* _AVAILABLE DATA_:

◆ ◆ ◆

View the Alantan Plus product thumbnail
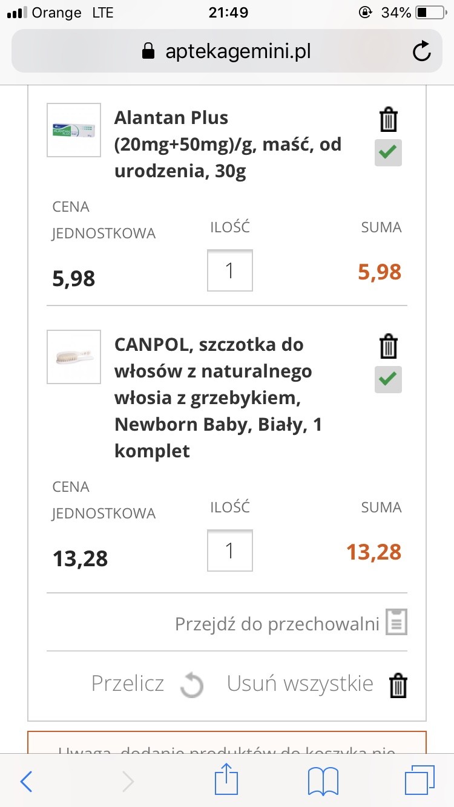pos(74,130)
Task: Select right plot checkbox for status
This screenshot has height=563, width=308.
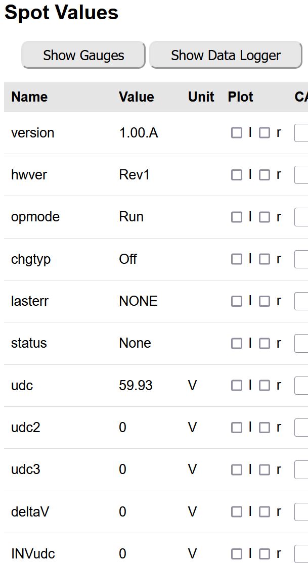Action: click(x=265, y=343)
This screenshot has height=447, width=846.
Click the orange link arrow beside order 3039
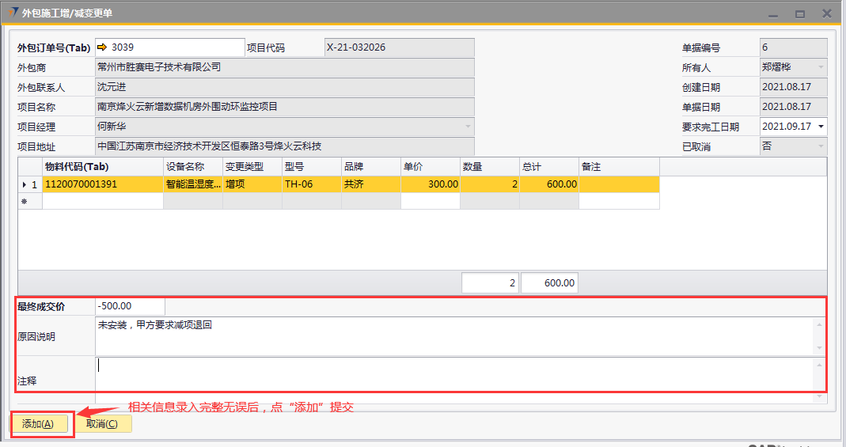(102, 47)
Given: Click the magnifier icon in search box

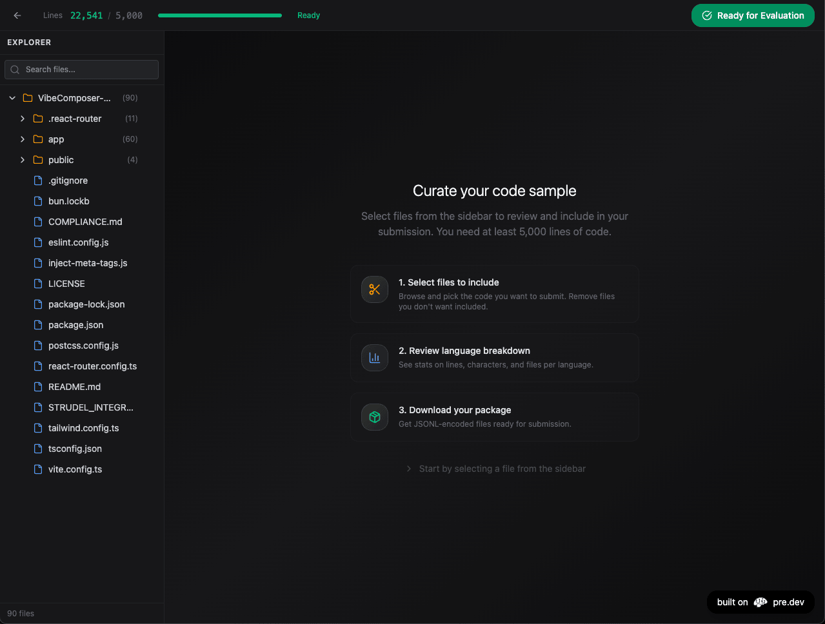Looking at the screenshot, I should [15, 70].
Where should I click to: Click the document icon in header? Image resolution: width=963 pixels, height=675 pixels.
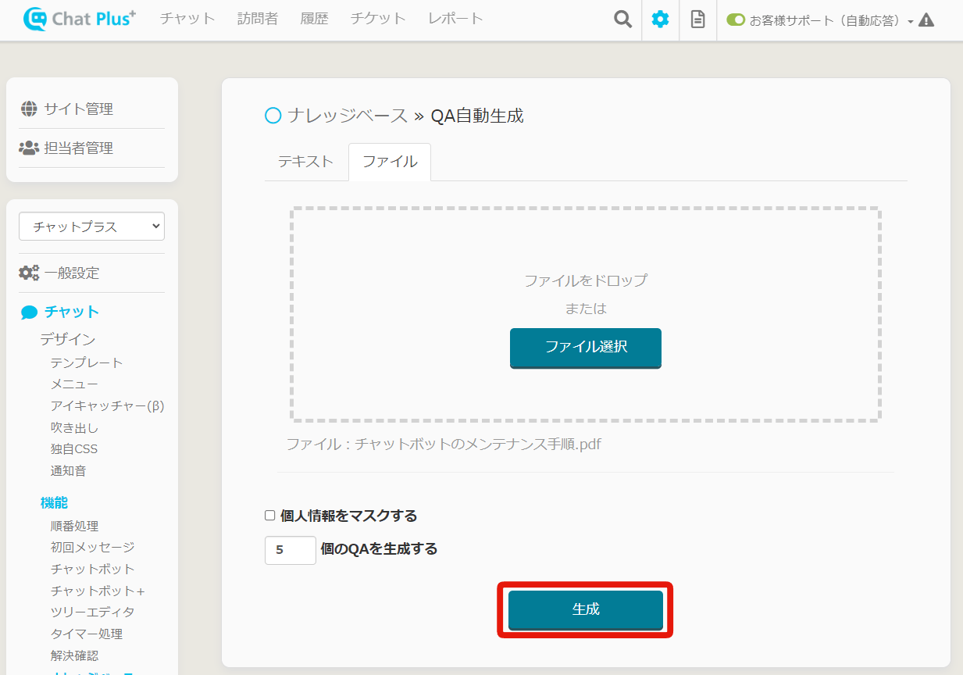pos(697,20)
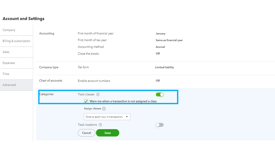275x155 pixels.
Task: Edit the Chart of accounts section
Action: 51,81
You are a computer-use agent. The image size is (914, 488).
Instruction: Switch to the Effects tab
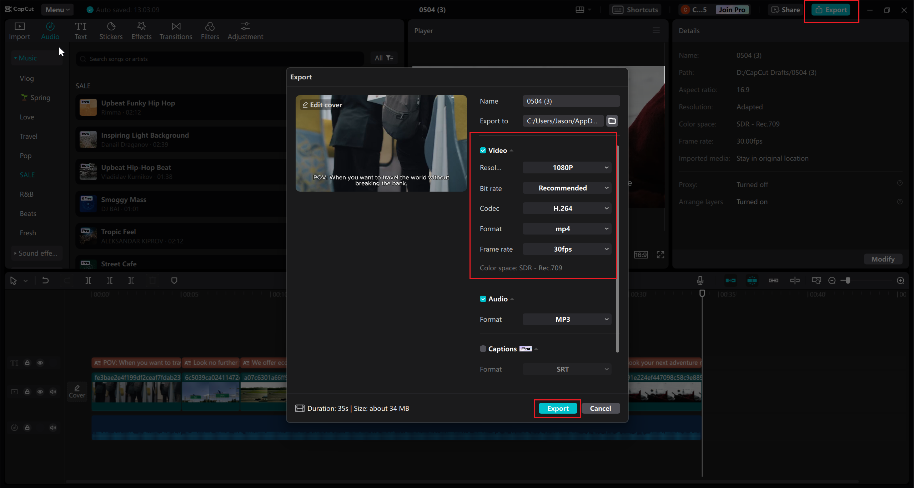click(141, 31)
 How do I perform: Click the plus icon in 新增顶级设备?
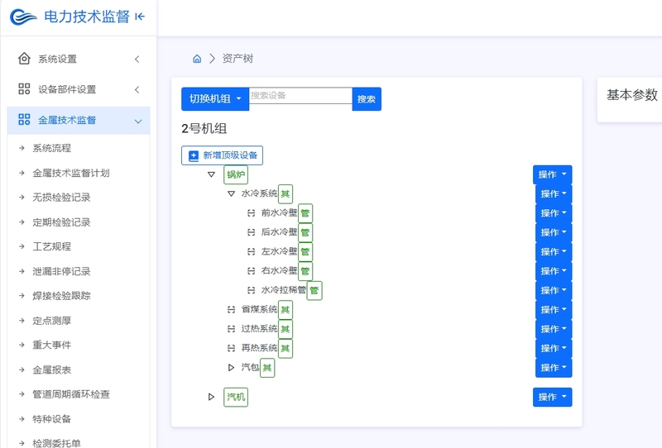click(x=194, y=155)
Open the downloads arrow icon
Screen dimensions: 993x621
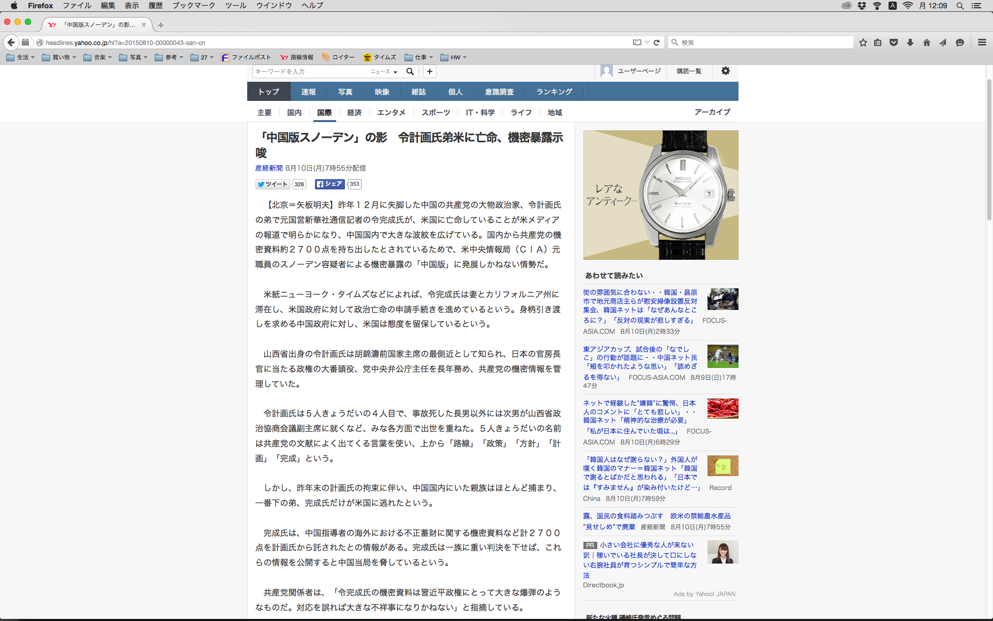tap(910, 42)
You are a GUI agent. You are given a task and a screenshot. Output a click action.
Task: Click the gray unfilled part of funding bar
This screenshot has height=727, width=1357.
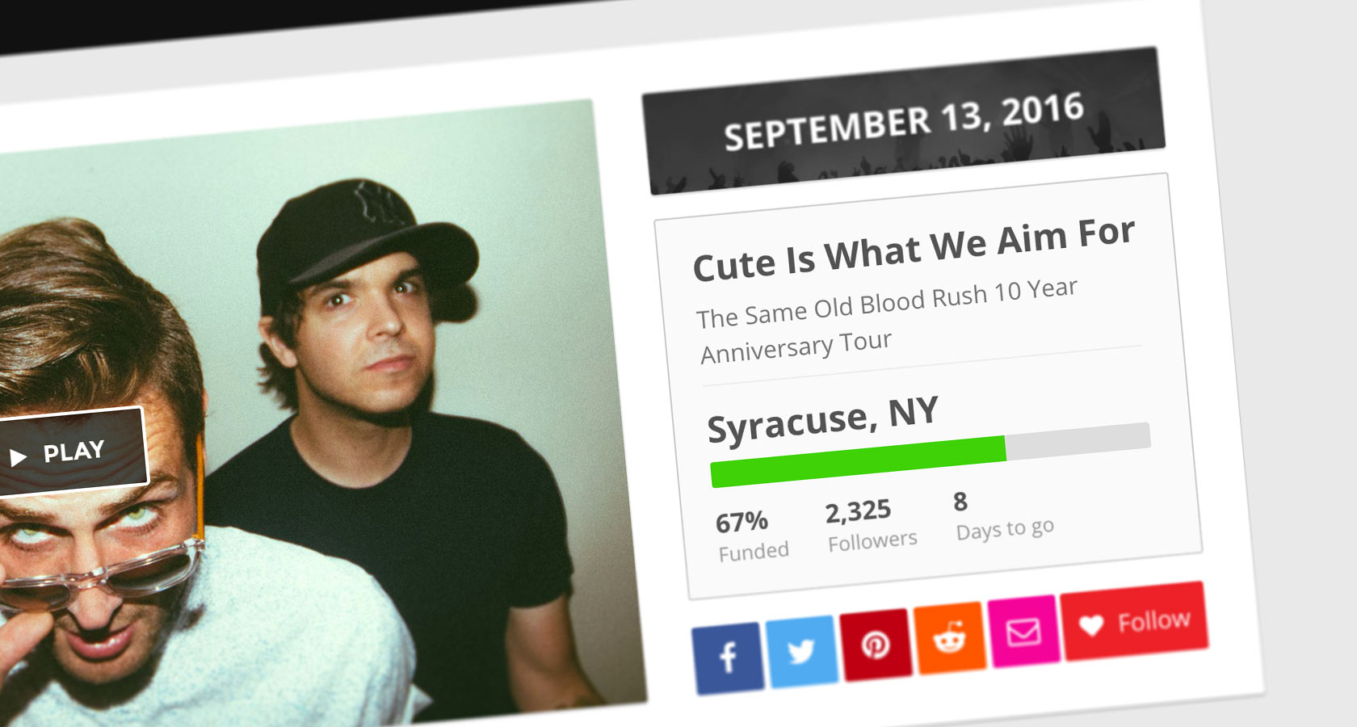(1078, 441)
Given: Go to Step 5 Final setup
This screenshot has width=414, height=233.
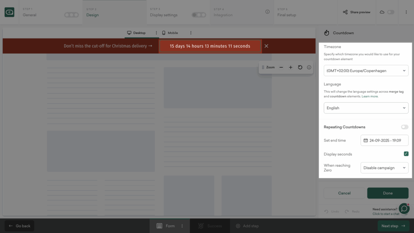Looking at the screenshot, I should coord(287,13).
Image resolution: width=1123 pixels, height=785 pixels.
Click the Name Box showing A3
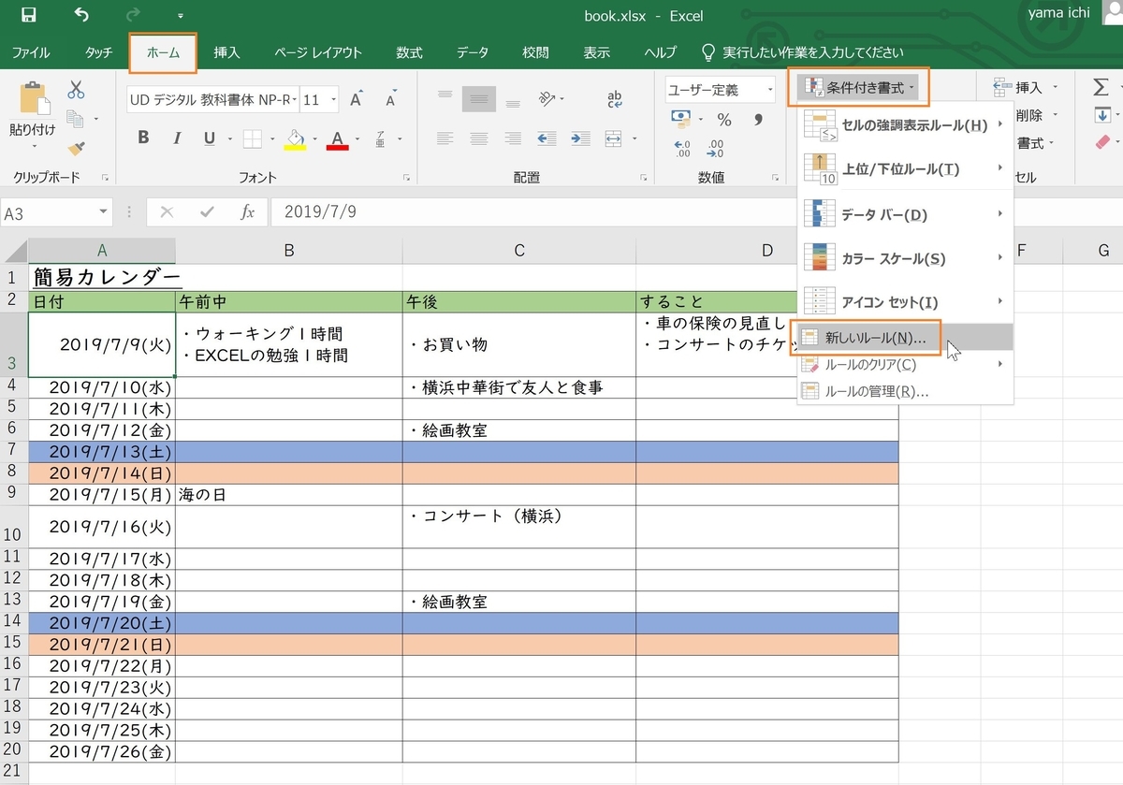coord(51,212)
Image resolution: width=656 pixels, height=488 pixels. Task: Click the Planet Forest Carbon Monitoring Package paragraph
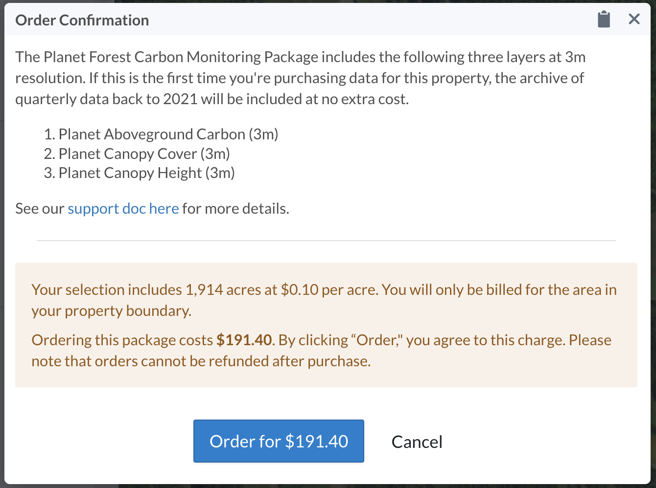tap(301, 78)
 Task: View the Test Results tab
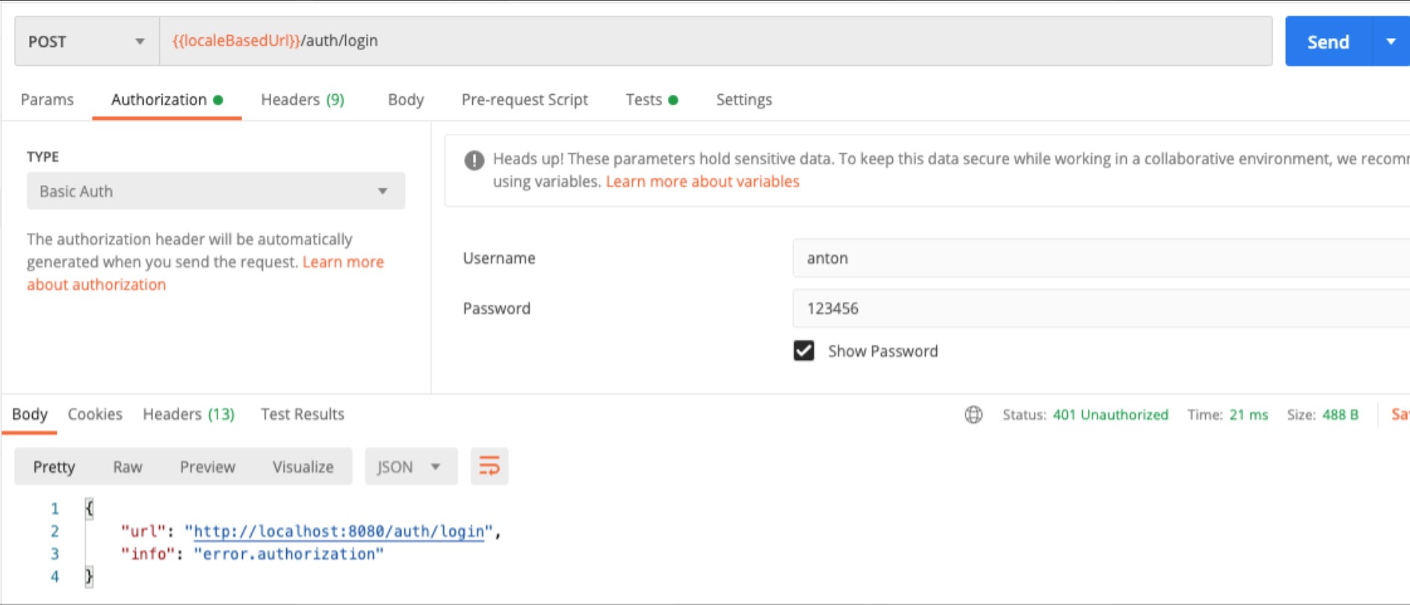302,414
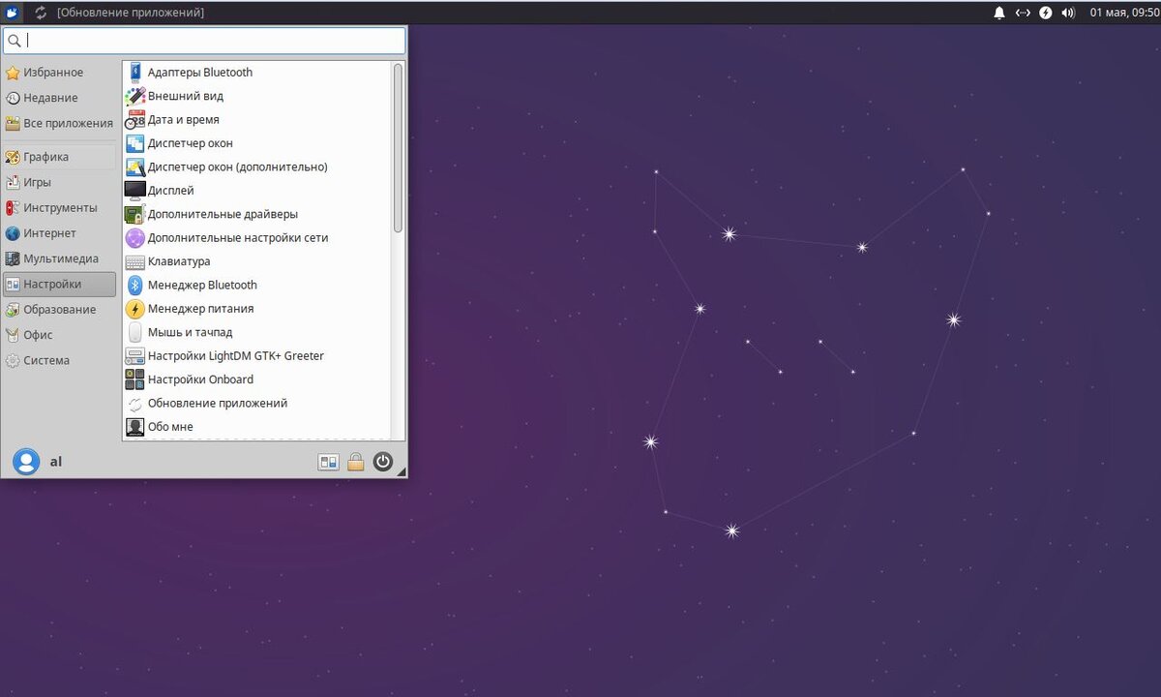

◆ ◆ ◆

* _PROBLEM TO WORK ON_: Transcribe every one of the records above verbatim, leaving out the pictures.

* _IN RESPONSE_:
View the Alantan Plus product thumbnail
pos(74,130)
Task: Select right plot checkbox for status
This screenshot has height=563, width=308.
Action: click(x=265, y=343)
This screenshot has height=447, width=846.
Click the orange link arrow beside order 3039
(102, 47)
Given: Click the magnifier icon in search box

Looking at the screenshot, I should [15, 70].
Where should I click to: Click the document icon in header? Image resolution: width=963 pixels, height=675 pixels.
pos(697,20)
275x155 pixels.
Task: Edit the Chart of accounts section
Action: 51,81
You are a computer-use agent. The image size is (914, 488).
Instruction: Switch to the Effects tab
click(141, 31)
 How do I perform: Click the plus icon in 新增顶级设备?
click(x=194, y=155)
Open the downloads arrow icon
Screen dimensions: 993x621
tap(910, 42)
You are a GUI agent. You are given a task and a screenshot. Output a click action.
Task: Click the gray unfilled part of funding bar
This screenshot has height=727, width=1357.
(1078, 441)
Given: Go to Step 5 Final setup
This screenshot has width=414, height=233.
Looking at the screenshot, I should coord(287,13).
Image resolution: width=1123 pixels, height=785 pixels.
Click the Name Box showing A3
coord(51,212)
Image resolution: width=656 pixels, height=488 pixels. Task: Click the Planet Forest Carbon Monitoring Package paragraph
tap(301, 78)
 Task: View the Test Results tab
302,414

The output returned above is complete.